Required work
The lines below, from the one holding "1080x542 pixels." through the final line, are to be copied exactly, with no other lines and no pictures.

Information shown
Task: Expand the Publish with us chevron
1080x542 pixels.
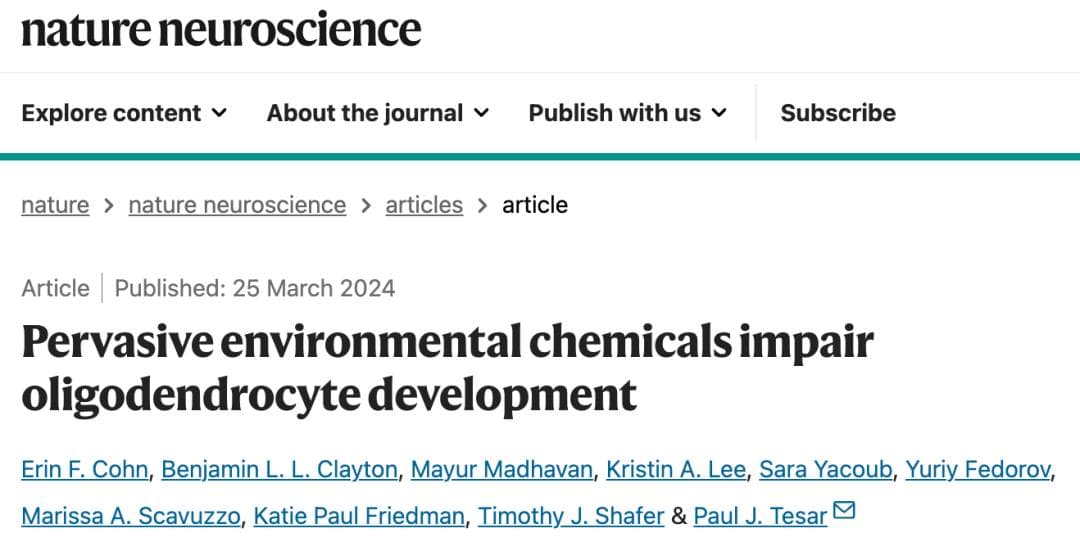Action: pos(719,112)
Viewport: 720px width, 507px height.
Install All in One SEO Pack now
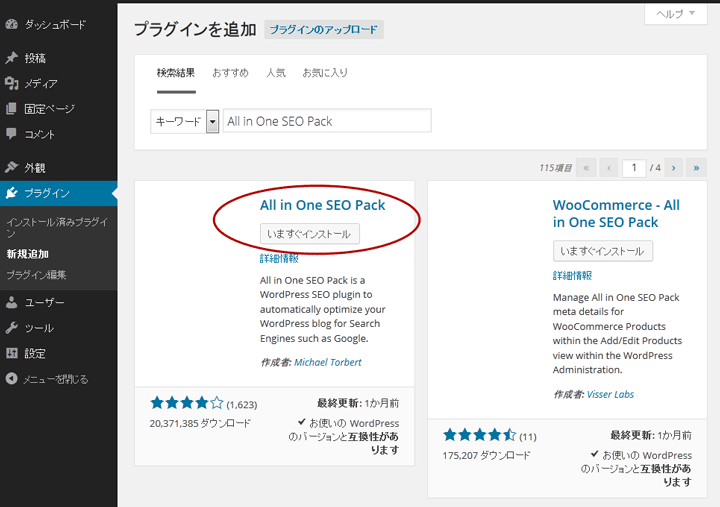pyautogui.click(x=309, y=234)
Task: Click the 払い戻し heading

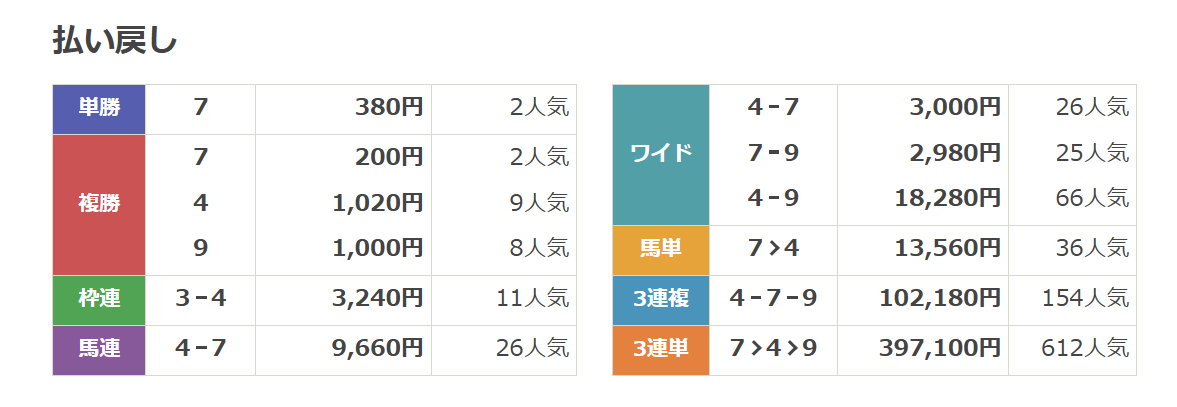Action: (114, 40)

Exercise result
1080x542 pixels.
Action: pos(719,112)
Viewport: 720px width, 507px height.
Install All in One SEO Pack now
pyautogui.click(x=309, y=234)
Task: Click the 払い戻し heading

Action: (114, 40)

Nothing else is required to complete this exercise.